PAGE —
I basically just took the julia-parser.scm code and did a search for those symbols, then removed overlaps. Then cleaned up as described above.

1 Like

I’m not really a fan of overloading | for types. The | operator already means bitwise-or. Even if we relax the meaning of | from bitwise-or to logical-or, the meaning is still different from set union (for types). In Julia, especially in Base Julia, a generic function should have only one generic meaning, not two.

1 Like

Using the same name for two very different meanings — here | for both bitwise and and type union — is called “punning” and is generally considered to be problematic because it means that you lose all understanding of how some output will act given an expression like output = y | z without knowing about types.

See, e.g., SciML Style Guide for Julia · SciML Style Guide for Julia : Functions mean one thing.

9 Likes

Just reuse union then: Int ∪ Float64 reads just as nice as Int | Float64, and there are no “puns”.

5 Likes

^ I will add my +1 that ∪ is also good! I would happily settle for it (but see points here)


I just want to emphasize that it is perfectly reasonable to say “I don’t like the look of it”. Some arguments against it in this thread seem to try to build some logical reason for why it we ought to avoid it. But aesthetics are a perfectly valid reason!

I think that | meaning both “bitwise or” and “this type or this type” is actually perfectly in line with this. And this is exactly why it is being adopted in many contemporary languages – | is not simply some symbol that wasn’t yet taken, it was chosen purposefully.

Maybe the missing piece for why some like it and some don’t is the following analogy:

(x ∈ A) | (x ∈ B) <=>  x ∈ (A | B) 

“x in A or x in B is equivalent to x in A or B”

This is sort of how I read | in code in other languages.

Many existing infix operators actually break this principle and mean fundamentally different things, like * meaning multiplication or string concatenation, ' meaning transpose or char, . meaning getproperty or broadcast. But | being “bitwise or” or “type union” is pretty much the same meaning but in the context of different input types.

2 Likes

I am not sure what you mean, but note that the ' in 'a' is not an operator, it is syntax.

Yes, those are parsed differently depending on where the parser encounters them:

julia> dump(quote a.b end)
Expr
  head: Symbol block
  args: Array{Any}((2,))
    1: LineNumberNode
      line: Int64 1
      file: Symbol REPL[54]
    2: Expr
      head: Symbol .
      args: Array{Any}((2,))
        1: Symbol a
        2: QuoteNode
          value: Symbol b

julia> dump(quote a .+ b end)
Expr
  head: Symbol block
  args: Array{Any}((2,))
    1: LineNumberNode
      line: Int64 1
      file: Symbol REPL[55]
    2: Expr
      head: Symbol call
      args: Array{Any}((3,))
        1: Symbol .+
        2: Symbol a
        3: Symbol b

and then the .+ is lowered into a broadcasted call.

In contrast, your proposal is an alias. It is important to keep these things distinct.

I think that the community is actively engaging with your proposal. It is disingenuous to dismiss counterarguments as merely a matter of taste.

2 Likes

My comment was not intended in this way, apologies. I literally meant that I was interested in hearing both logical arguments and aesthetic ones. I had simply noticed that there were fewer aesthetic arguments than I expected :slight_smile: (I thought aesthetics would be most of this thread). I actually found your counterargument to be very insightful and a great idea which is why I did that analysis.

DATA LINES —
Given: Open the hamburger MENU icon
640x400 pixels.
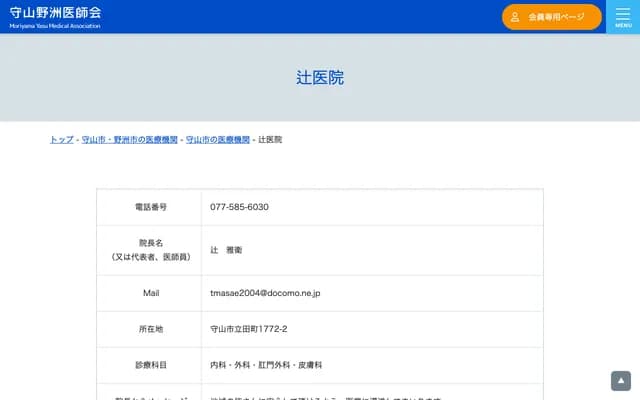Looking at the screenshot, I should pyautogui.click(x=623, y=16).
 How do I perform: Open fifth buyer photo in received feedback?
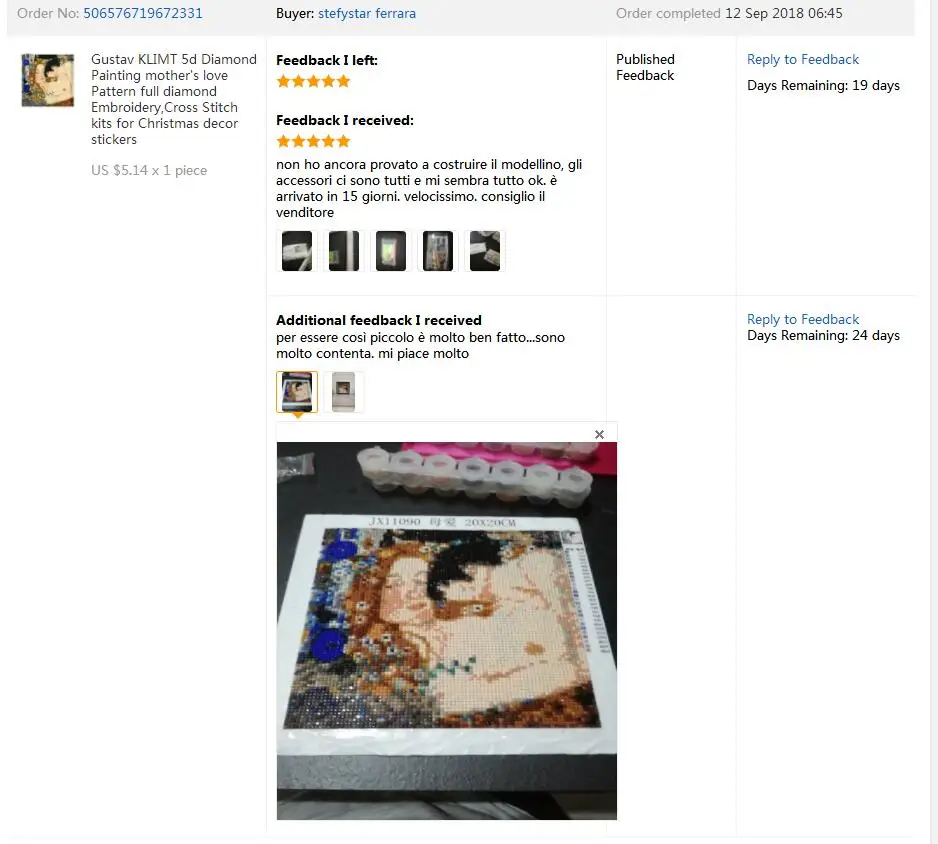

WHAT IS REQUIRED — In the thread above about using | for type unions, quote the passage that begins at the words "Using the same" and stops after the words "knowing about types.".

RESULT FOR THIS TASK —
Using the same name for two very different meanings — here | for both bitwise and and type union — is called “punning” and is generally considered to be problematic because it means that you lose all understanding of how some output will act given an expression like output = y | z without knowing about types.